À l'inverse, Malte (RSCA = −0,99), la Bulgarie (−0,97), la Lituanie (−0,87) et la Grèce (−0,87) présentent une très faible spécialisation, ce qui suggère que ces marchés sont essentiellement consommateurs plutôt que producteurs de composants électriques divers.
Des chocs de prix ponctuels sur certains marchés
L'analyse de volatilité a détecté plusieurs événements de choc significatifs :
| Partenaire | Type de choc | Flux | Période | Amplitude |
|---|---|---|---|---|
| Bosnie-Herzégovine | Prix | Import | 2022 | +303 % |
| Malaisie | Prix | Export | 2022 | +5 418 % |
| Chine | Prix | Export | 2018 | +936 % |
Le choc de prix à l'export vers la Malaisie en 2022 (+5 418 %) est particulièrement remarquable et pourrait refléter un changement de nature des produits exportés ou une opération exceptionnelle. Le choc observé sur les importations en provenance de Bosnie-Herzégovine (+303 %) en 2022 coïncide avec la période de tensions sur les chaînes d'approvisionnement post-pandémie.

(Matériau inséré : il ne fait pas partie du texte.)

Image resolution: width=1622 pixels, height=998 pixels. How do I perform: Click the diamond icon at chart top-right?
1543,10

Le Nigeria affiche le coefficient de volatilité le plus élevé pour les importations (CV = 2,61), suivi des États-Unis (1,77) et de la Serbie (1,16), ce qui traduit une grande instabilité de ces flux.
La dépendance nette aux importations a fortement reculé
Le taux de dépendance nette aux importations est passé de 9,6 % en 2015 à 3,4 % en 2025, soit une diminution de 65,0 %. Ce taux avait atteint un plancher de 2,8 % en 2024. Cette amélioration traduit une moindre exposition de l'UE aux fournisseurs extérieurs pour cette catégorie de produits.
L'intensité commerciale (part du commerce extérieur dans la production) a également diminué, passant de 19,2 % à 14,2 % (−26,0 %), tandis que la propension à exporter est restée stable autour de 6 %.
Conclusion
La période 2015–2025 a été marquée par une triple transformation du commerce extérieur de l'UE pour les parties électriques diverses (CN 8548) : un effondrement des volumes échangés (−95 % à l'import, −76 % à l'export), une explosion des prix unitaires (+763 % à l'import, +189 % à l'export) et une recomposition géographique significative des partenaires.
Ces dynamiques combinées suggèrent que le code 8548 subit un processus de « sophistication » des flux qui y sont comptabilisés : les composants de faible valeur unitaire semblent progressivement migrer vers d'autres nomenclatures, laissant dans le code 8548 des pièces de plus forte valeur ajoutée. Le Brexit a profondément perturbé les échanges avec le Royaume-Uni, tandis que la Chine reste le partenaire dominant mais de manière de plus en plus volatile.
La dépendance nette aux importations a fortement reculé (de 9,6 % à 3,4 %), ce qui constitue une amélioration structurelle de la résilience européenne. Toutefois, la concentration croissante des fournisseurs (HHI en hausse de 35 %) et la faible diversification des marchés d'exportation demeurent des points de vigilance. Les chocs de prix ponctuels détectés sur certains marchés (Bosnie-Herzégovine, Malaisie) rappellent que ce secteur reste exposé à des ruptures d'approvisionnement, même si leur impact global est contenu par la faiblesse des volumes en jeu.